Despite its Sinhala nationalist rhetoric and ethos, international pressure continue to bite, compelling President Mahinda Rajapakse’s regime to implement the pro-market economic reforms that it has bitterly opposed.
Concluding its visit, a delegation from the International Monetary Fund (IMF) observed this week:
“The authorities’ structural reform agenda under the program … appears to be broadly on track.”
(See p33-35 of President Rajapaksa's ideological manifesto, 'Mahinda Chintana' to see the policies the IMF seeks to roll back.)
Amongst policies insisted on by the IMF are cutting of subsidies and state interference in the functioning of markets.
Previous Sri Lankan governments have largely adhered to IMF and World Bank blueprints for economic transformation (see criticism in p33 and 34 of 'Mahinda Chintana').

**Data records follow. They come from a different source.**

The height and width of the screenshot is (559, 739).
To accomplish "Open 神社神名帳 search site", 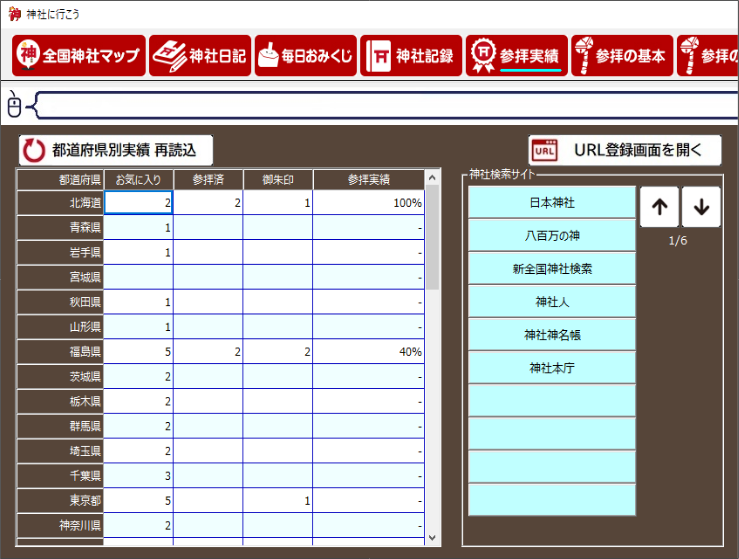I will tap(551, 335).
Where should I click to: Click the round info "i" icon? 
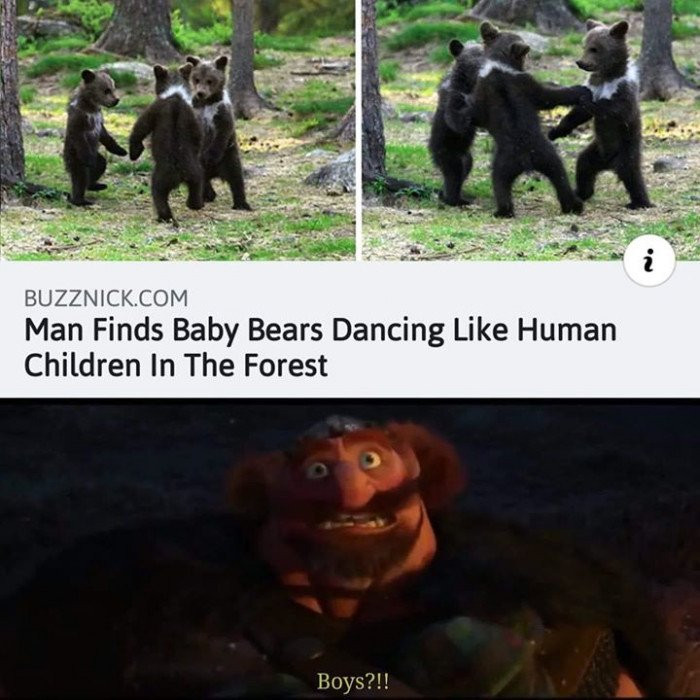(x=650, y=261)
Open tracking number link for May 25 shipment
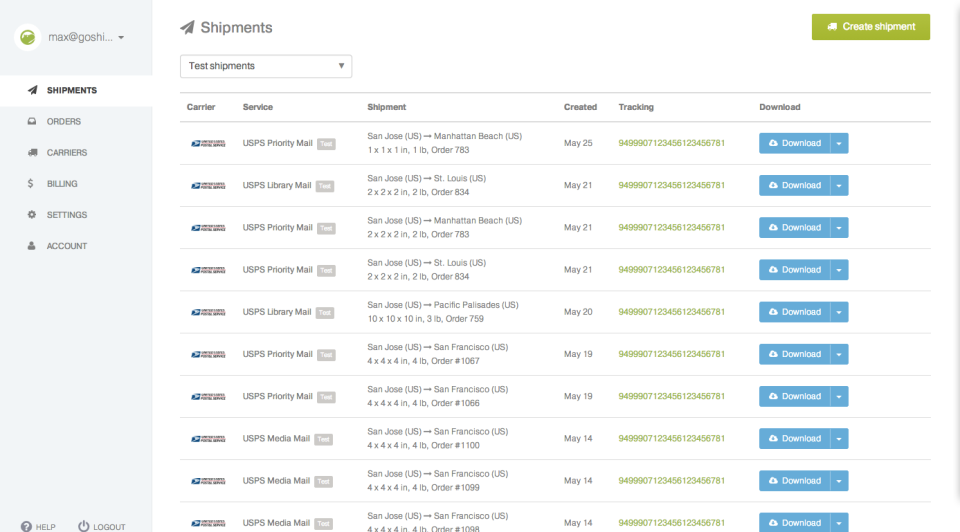The width and height of the screenshot is (960, 532). click(671, 143)
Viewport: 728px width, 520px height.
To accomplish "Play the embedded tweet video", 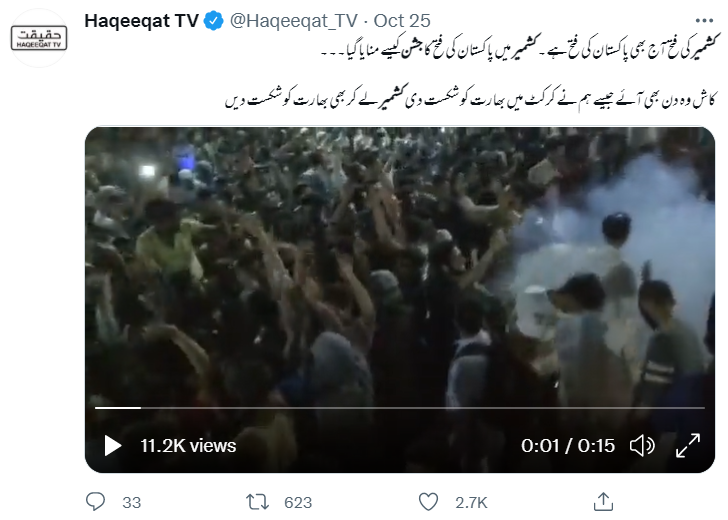I will click(x=112, y=446).
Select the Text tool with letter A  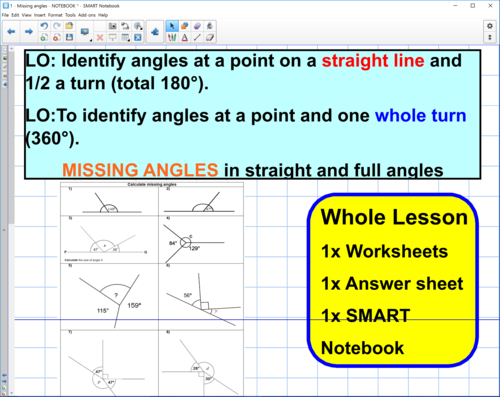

In its assessment this week, the IMF assessment team noted, and shrugged off, one key consequence of structural reforms: soaring food prices.
The Fund instead warned that Sri Lanka’s economic growth is premised on promised tax reforms and other pledges – “if implemented” – and many others yet to come.
A good example of Sri Lanka's resistance to open market competition is Colombo's footdragging on signing the Comprehensive Economic Partnership Agreement (CEPA) with India. (See discussion here).
CEPA will allow Sri Lankan companies to compete in the Indian market, but is being resisted because it will allow Indian firms to compete in Sri Lanka with the country's largely Sinhala-owned businesses.